Natürlich kann man in jeder Suppe ein Haar finden. Diese ganzen Bildschirme, an denen wir kleben. Und die Kinder, die ja gar nicht mehr draußen spielen. Fakt ist: Das Leben online hat offensichtlich seine Schattenseiten. Aber andererseits bietet es auch ganz vielen Leuten den Raum und die Möglichkeit, sich auszuleben und Gleichgesinnte kennenzulernen. Egal wie introvertiert man ist, man kann Freunde finden, mit ihnen Spiele spielen und sich wohl fühlen. Das hat natürlich mit Myspace schon 2005 begonnen, richtig nahtlos und selbstverständlich ist die Geschichte aber erst im vergangenen Jahrzehnt geworden. Kontakt zu Menschen zu pflegen, die einem lieb aber weit weg sind, ist mit leistungsstarker und kostenfreier Software wie beispielsweise Whatsapp oder Discord so natürlich und einfach wie nie zuvor geworden.

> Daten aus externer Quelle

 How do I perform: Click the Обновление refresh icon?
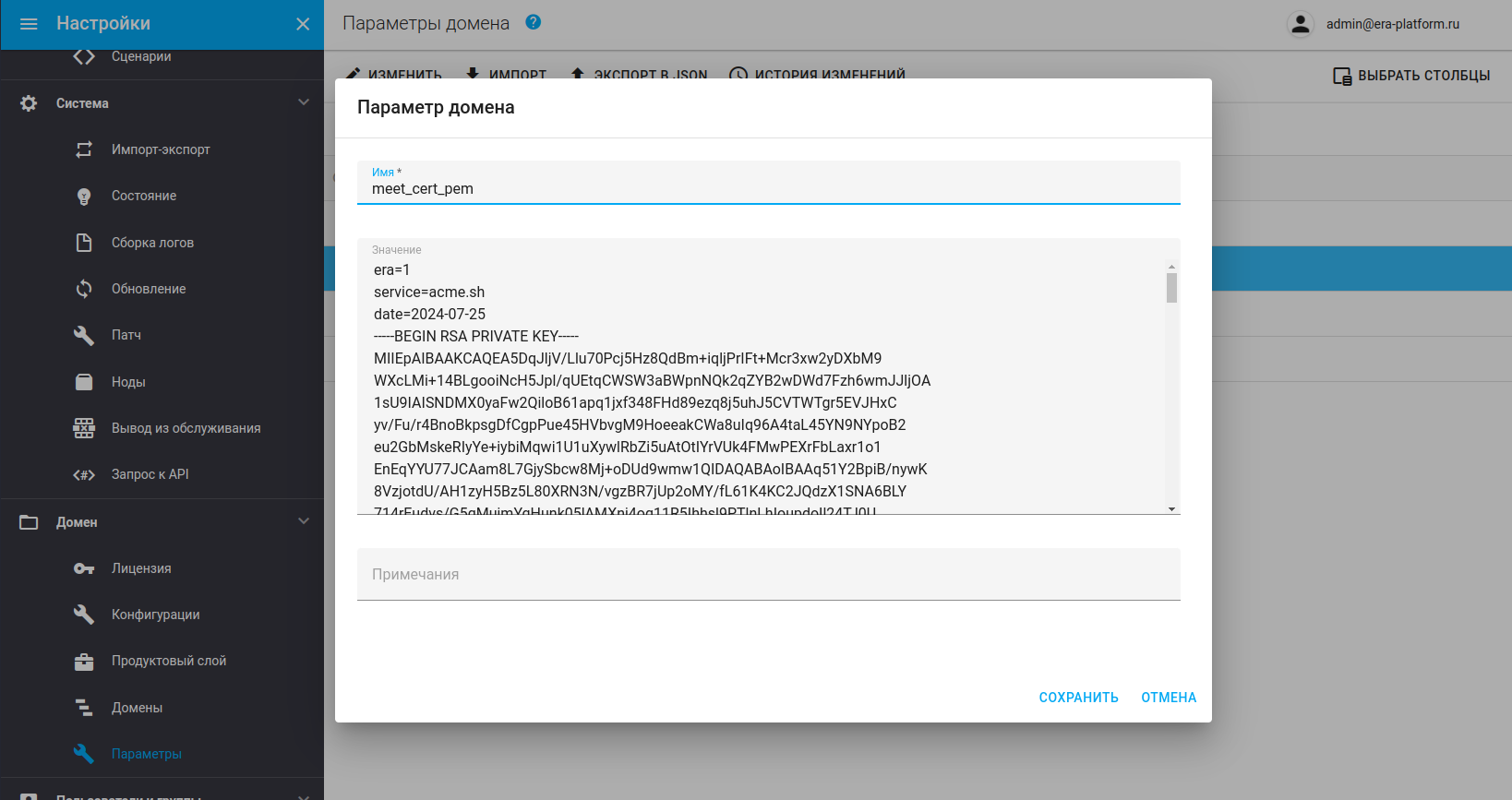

Die Reise Richtung perfekter Welt ist nicht zu Ende und wird es garantiert auch niemals sein. Ende 2019 war vieles schon ziemlich nice. Leider gab es direkt zum Start des aktuellen Jahrzehnts ein kleines Hoppala, dessen Nachwehen wir bis jetzt noch nicht verdaut haben. Inzwischen sind auch noch diverse andere Katastrophen hinzugekommen und gefühlt werden Gier und Hass aktuell wieder salonfähiger. Früher war also vielleicht doch alles besser. Aber eben nicht vor 50 Jahren, sondern vor zehn.